The United Kingdom
government has issued a new policy statement on global HIV spending, saying it will target HIV funding up to 2015 towards prevention, with
its main focus on countries with a high burden of HIV in southern Africa.
The Department for International Development statement also promises continued support for the scale-up of access to diagnosis, treatment, care and support, chiefly through the Global Fund to Fight AIDS, Tuberculosis and
Malaria.
The position paper emphasises the UK
commitment to reducing rates of infection among women and girls, who are
disproportionately affected by HIV in sub-Saharan Africa.
DFID says it will work towards reducing new infections by 500,000 among women
and key populations in at least six countries by 2015.
UK
support will also be targeted towards prevention of mother to child HIV
transmission, intensified action to improve rates of case detection for
tuberculosis in people with HIV infection and improved completion rates for TB
treatment in people with HIV. Tackling tuberculosis is much more strongly
emphasised in the new UK
position paper than in previous DFID policy statements on HIV.
DFID says that its responses to HIV are grounded in the
principles of `know your epidemic` and `know your response`. It wants to see a
greater emphasis on scaling up interventions that are known to work, and which
match the local profile of the epidemic. DFID says it is “concerned by the lack
of progress in developing effective prevention programmes, particularly in
achieving and sustaining behaviour change by vulnerable groups”, but makes no
promises about funding for prevention research.
On treatment, the position paper admits a global failure to
reach the target for universal access to prevention, treatment and care by
2010, but says that the UK
remains committed to the goal of universal access.
The UK
will increase its funding to the Global Fund to Fight AIDS, Tuberculosis and
Malaria, but the sum it will give will not be announced until later in 2011. The
UK
gives a high rating to the efficiency of the Global Fund, and will continue to
channel most of its funding for HIV and TB treatment through the fund. But DFID
says it wants to see the Fund support more prevention work.
DFID says its support to the Global Fund between now and
2015 will support treatment for 268,000 people at current prices, and it hopes
that funding the work of the Clinton Health Access Initiative to drive down the
costs of antiretroviral drugs will allow an extra 500,000 people to be treated
by 2015.
DFID will also continue to support UNITAID, the
international drug purchase fund, and will press pharmaceutical companies to
support the Medicines Patent Pool, which is designed to produce cheap and
innovative drug combinations for HIV treatment.

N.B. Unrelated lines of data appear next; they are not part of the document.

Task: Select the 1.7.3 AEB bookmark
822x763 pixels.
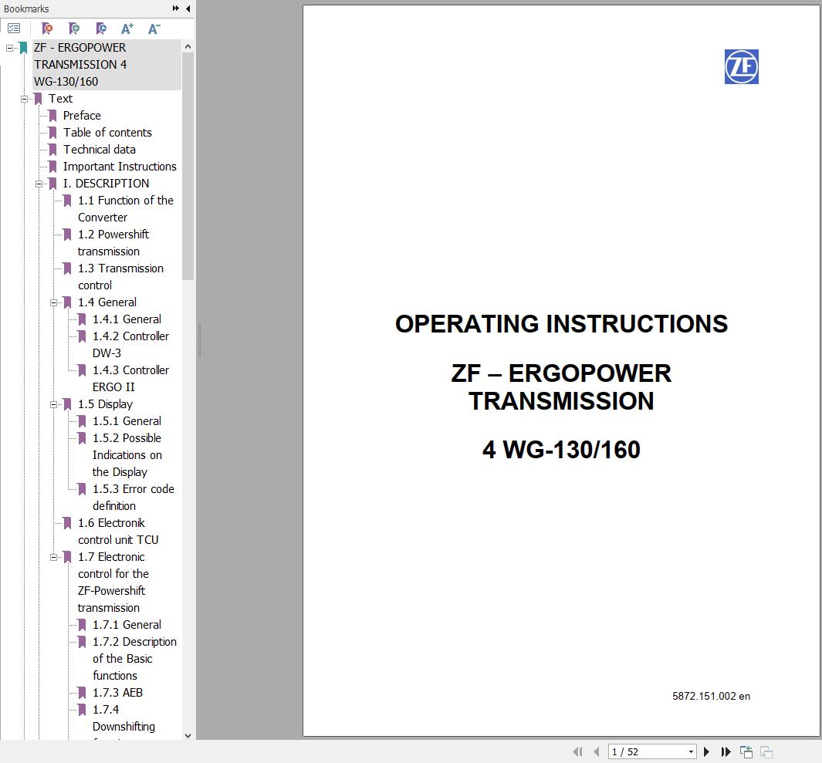Action: tap(117, 693)
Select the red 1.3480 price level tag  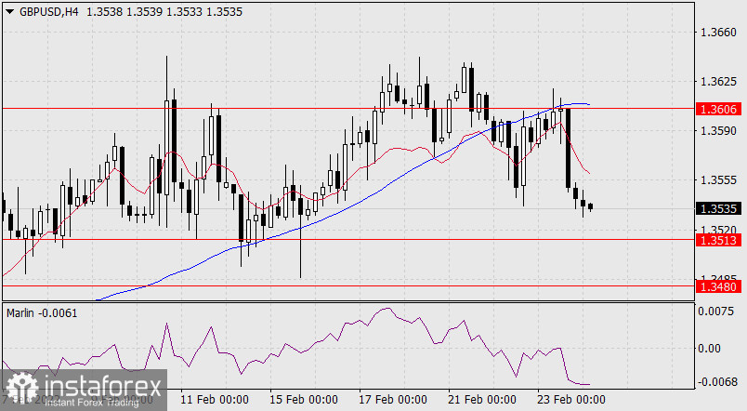click(x=720, y=287)
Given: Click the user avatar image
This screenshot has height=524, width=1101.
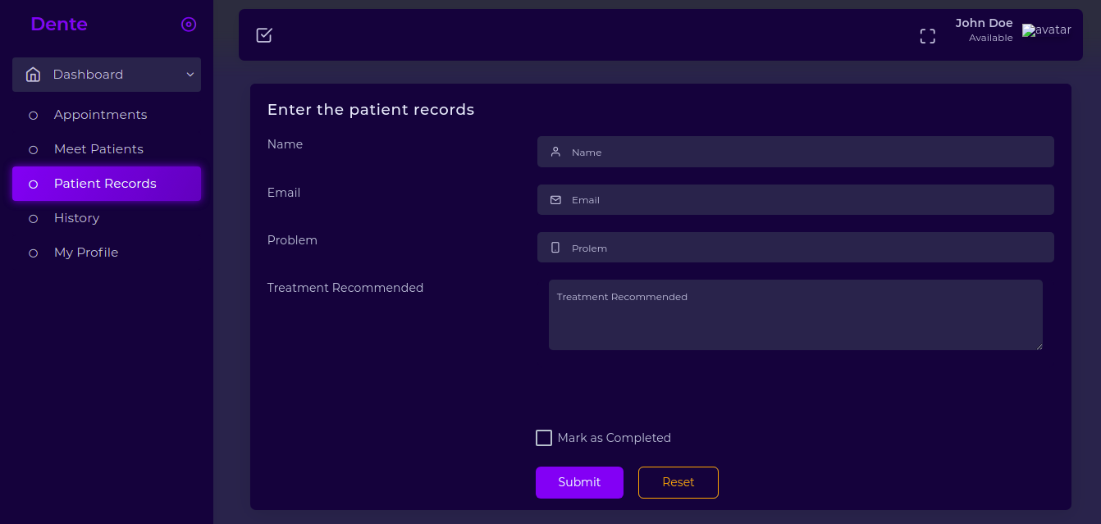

Bilateral funding will focus on Burma,
Cambodia, Democratic
Republic of Congo, India, Kenya, Malawi,
Mozambique, Nepal, Nigeria,
South Africa, Uganda, Vietnam,
Zambia, Zimbabwe, and on regional programmes in Africa,
Central Asia and the Caribbean.
The United Kingdom governments says it will also continue to
advocate at national and international level for the needs of vulnerable
populations, particularly those neglected by national responses, such as
injecting drug users, men who have sex with men, sex workers and prisoners.
At country and regional level the UK
will fund scale-up of harm reduction in Central Asia, services for vulnerable
populations in the Caribbean.
The position paper does not mark a significant departure from commitments made in a 2008 policy statement under the previous Labour government, but does contain more explicit targets for the results UK spending is intended to achieve.